Thirty or so cases later

Sam closed up the book, then coughed at the dust that he’d clapped out of it. He wrinkled up his nose and sniffled. “Okay, so the verdict’s that it’s a killer…um, rabbit.”

“Bunnicula?” Dean pushed over the rifles and began to reach for the stakes. He could probably just break one lengthwise.

“No, more like Monty Python. I think our best bet’s to hide a trap in some kind of decoy…holy shit, Dean. You kept these?” Sam incredulously said. He reached in, then pulled out a dusty, ragged pair of bunny slippers.

Dean attempted to look nonchalant. “Hey, well, it’s a good thing I did, isn’t it? Great decoy right there.”

Sam pressed his lips together. It didn’t do much good, since the muscles around them were quivering like crazy and the expression in his eyes was a dead give-away.

“You have problems, Dean,” he finally said.

“Just shut up and tell me what kind of trap we need to make, geek-boy,” Dean irritably replied. He leaned back down, then put his hands on the edge of the trunk and closed his eyes. “And don’t. Even. Think. That song.”

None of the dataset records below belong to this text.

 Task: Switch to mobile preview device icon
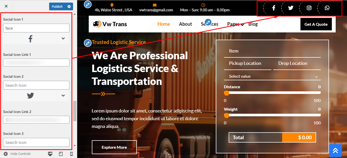tap(72, 154)
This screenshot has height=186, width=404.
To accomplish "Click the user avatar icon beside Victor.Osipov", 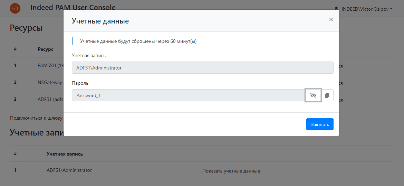I will click(336, 8).
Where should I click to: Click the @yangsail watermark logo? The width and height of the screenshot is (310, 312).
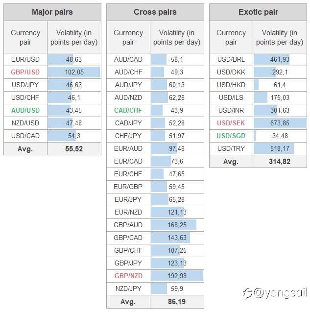point(275,293)
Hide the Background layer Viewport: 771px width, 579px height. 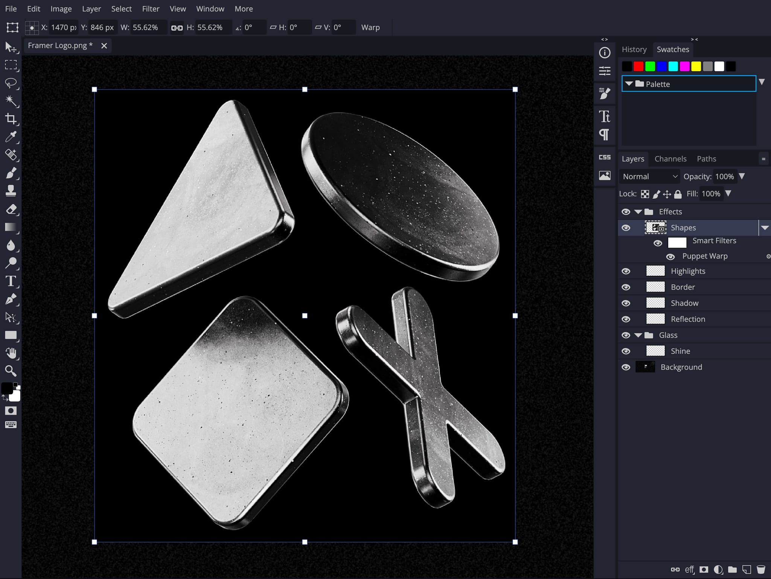click(x=626, y=367)
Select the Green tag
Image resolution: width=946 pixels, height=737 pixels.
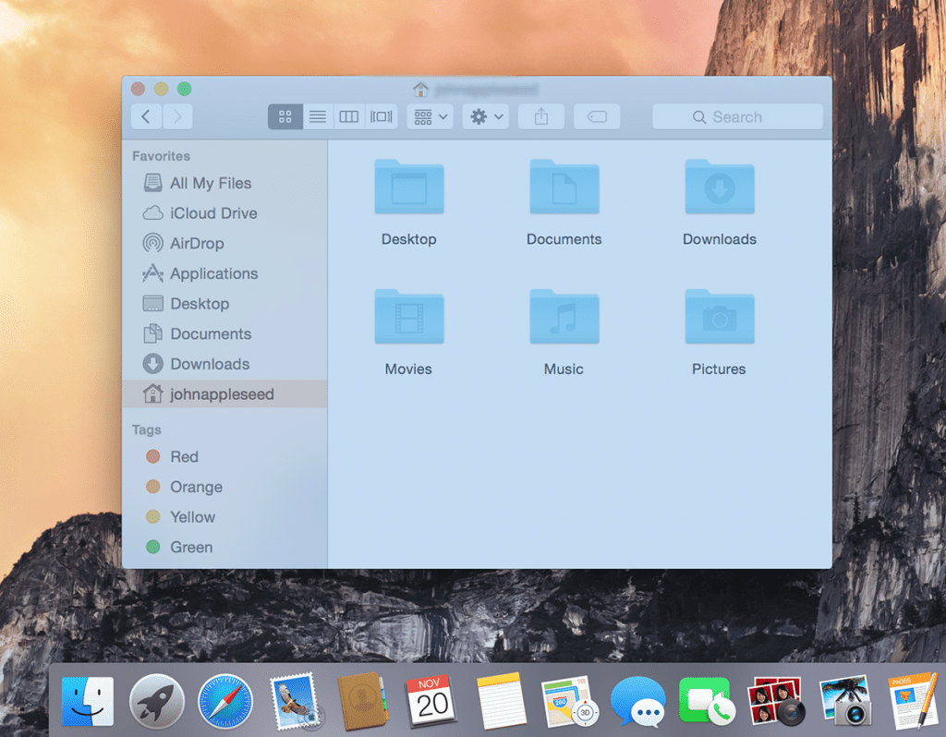(x=191, y=547)
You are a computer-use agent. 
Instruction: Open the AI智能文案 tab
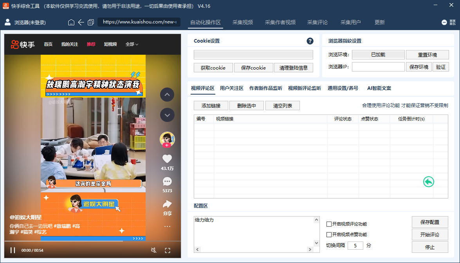[x=379, y=88]
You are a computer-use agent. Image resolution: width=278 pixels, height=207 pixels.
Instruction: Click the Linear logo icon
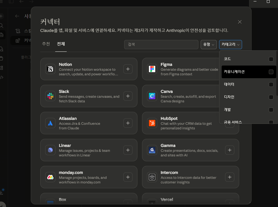(50, 150)
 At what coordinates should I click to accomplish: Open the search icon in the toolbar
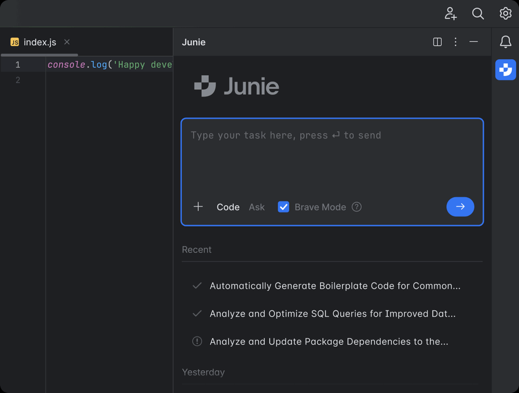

Wasn’t ever going to happen again, huh? As soon as Sam was done being a moron, Dean was pointing out how wrong he’d been about that. But in the meantime, they had a monster to kill; Dean started pushing stuff out of the way again. His fingers brushed something soft and he stiffened, then glanced over his shoulder. Fortunately, Sam wasn’t looking his way.

Dean quietly tucked the teddybear out of sight and mentally renewed his vow never to mention the haunted toy-store to Sam.